Apa yang dimaksud dengan pemaksaan sterilisasi?
Pemaksaan sterilisasi adalah perbuatan memaksa orang lain menggunakan alat kontrasepsi dengan kekerasan atau ancaman kekerasan, penyalahgunaan kekuasaan, penyesatan, penipuan, membuat atau memanfaatkan kondisi tidak berdaya yang dapat membuat kehilangan fungsi reproduksinya secara tetap. Perbedaan unsur tindak pidana pemaksaan kontrasepsi dan sterilisasi adalah pada beratnya dampak kehilangan fungsi reproduksi. Tindak pidana pemaksaan sterilisasi diancam dengan pidana penjara paling lama 9 tahun dan/atau pidana denda paling banyak Rp.200.000.000 (Pasal 9).
Apa yang dimaksud dengan pemaksaan perkawinan?
Pemaksaan perkawinan adalah perbuatan secara melawan hukum memaksa, menempatkan seseorang di bawah kekuasaannya atau orang lain, atau menyalahgunakan kekuasaannya untuk melakukan atau membiarkan dilakukan perkawinan dengannya atau dengan orang lain. Termasuk pemaksaan perkawinan yaitu:
- Perkawinan anak
- Pemaksaan perkawinan dengan mengatasnamakan praktik budaya, atau
- Pemaksaan perkawinan korban dengan pelaku perkosaan.
Pemaksaan perkawinan diancam dengan pidana penjara paling lama 9 tahun dan/atau pidana denda paling banyak Rp.200.000.000 (pasal 10).
Apa yang dimaksud dengan penyiksaan seksual?
Penyiksaan seksual adalah perbuatan setiap pejabat atau orang yang bertindak dalam kapasitas sebagai pejabat resmi, atau orang yang bertindak karena digerakkan atau sepengetahuan pejabat melakukan kekerasan seksual terhadap orang dengan tujuan:
- Intimidasi untuk memperoleh informasi atau pengakuan dari orang tersebut atau pihak ketiga
- Persekusi atau memberikan hukuman terhadap perbuatan yang telah dicurigai atau dilakukannya, dan/atau
- Mempermalukan atau merendahkan martabat atas alasan diskriminasi dan/atau seksual dalam segala bentuknya
Termasuk didalamnya tindakan penyiksaan seksual yang dilakukan saat interogasi di Kepolisian, saat korban ditahan di rutan atau lapas, panti sosial, tempat penampungan tenaga kerja, dan tempat-tempat serupa penahanan lainnya.

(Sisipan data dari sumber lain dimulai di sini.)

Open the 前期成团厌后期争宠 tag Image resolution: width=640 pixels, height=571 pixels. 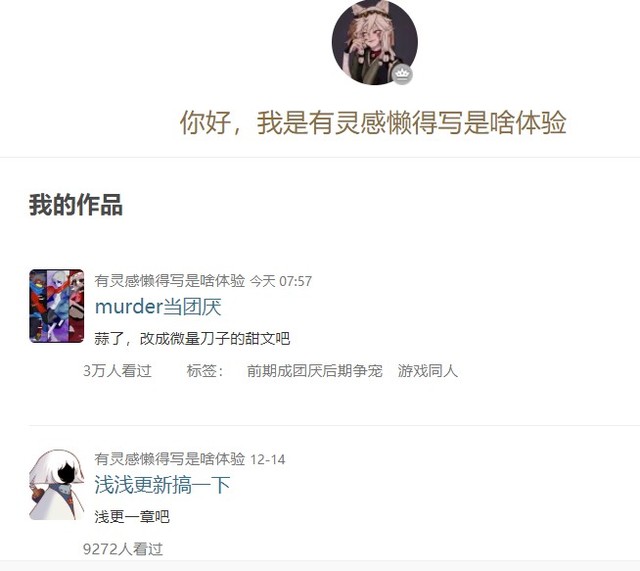pos(315,371)
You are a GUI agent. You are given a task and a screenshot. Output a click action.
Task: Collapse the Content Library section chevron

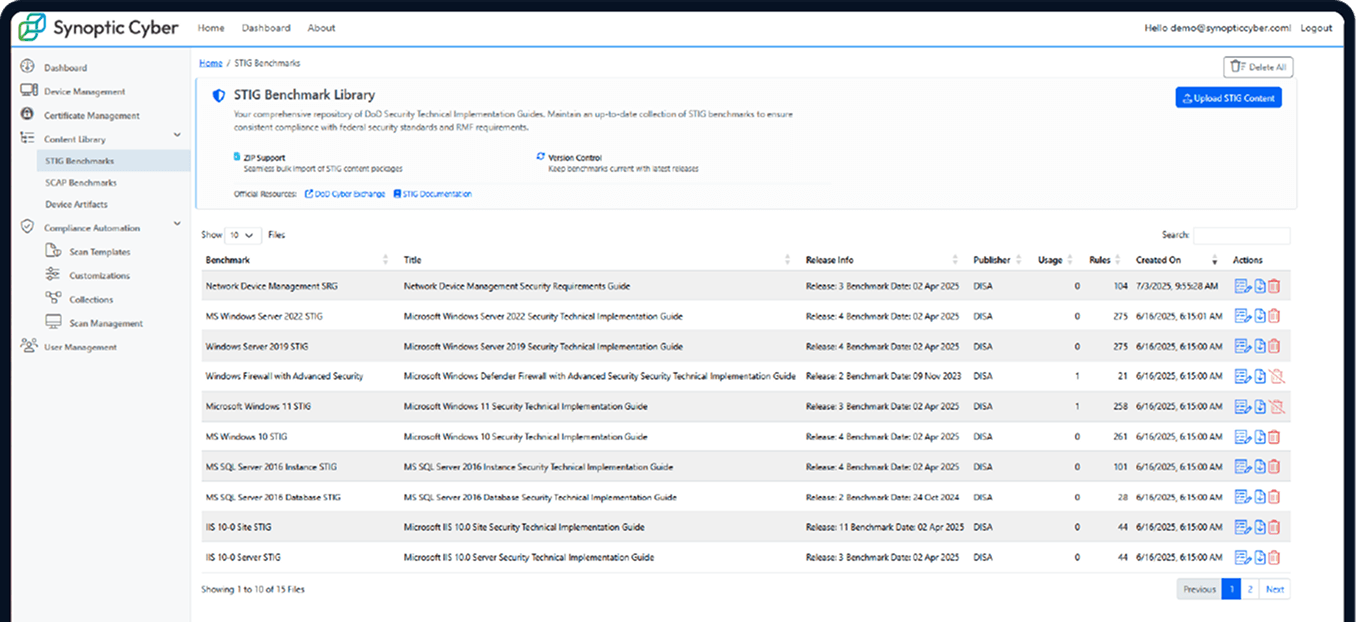177,136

Pelaku penyiksaan seksual diancam dengan pidana penjara paling lama 12 tahun dan/atau pidana denda paling banyak Rp.300.000.000 (pasal 11).
Apa yang dimaksud dengan eksploitasi seksual?
Eksploitasi seksual adalah kekerasan atau ancaman kekerasan atau dengan menyalahgunakan kedudukan, wewenang, kepercayaan, perbawa (karisma, pamor, pengaruh) yang timbul dari tipu muslihat atau hubungan keadaan, kerentanan, ketidaksetaraan, ketidakberdayaan, ketergantungan seseorang, penjeratan hutang atau memberi bayaran atau manfaat dengan maksud untuk mendapatkan keuntungan, atau memanfaatkan organ tubuh seksual atau organ tubuh lain dari orang itu yang ditujukan terhadap keinginan seksual dengannya atau dengan orang lain. Eksploitasi seksual diancam dengan pidana penjara paling lama 15 tahun dan/atau pidana denda paling banyak Rp1.000.000.000 (pasal 12).
Apa yang dimaksud dengan perbudakan seksual?
Perbudakan seksual adalah perbuatan melawan hukum menempatkan seseorang di bawah kekuasaannya atau orang lain dan menjadikannya tidak berdaya dengan maksud mengeksploitasinya secara seksual, dipidana karena perbudakan seksual, dengan pidana penjara paling lama 15 tahun dan/atau pidana denda paling banyak Rp.1.000.000.000.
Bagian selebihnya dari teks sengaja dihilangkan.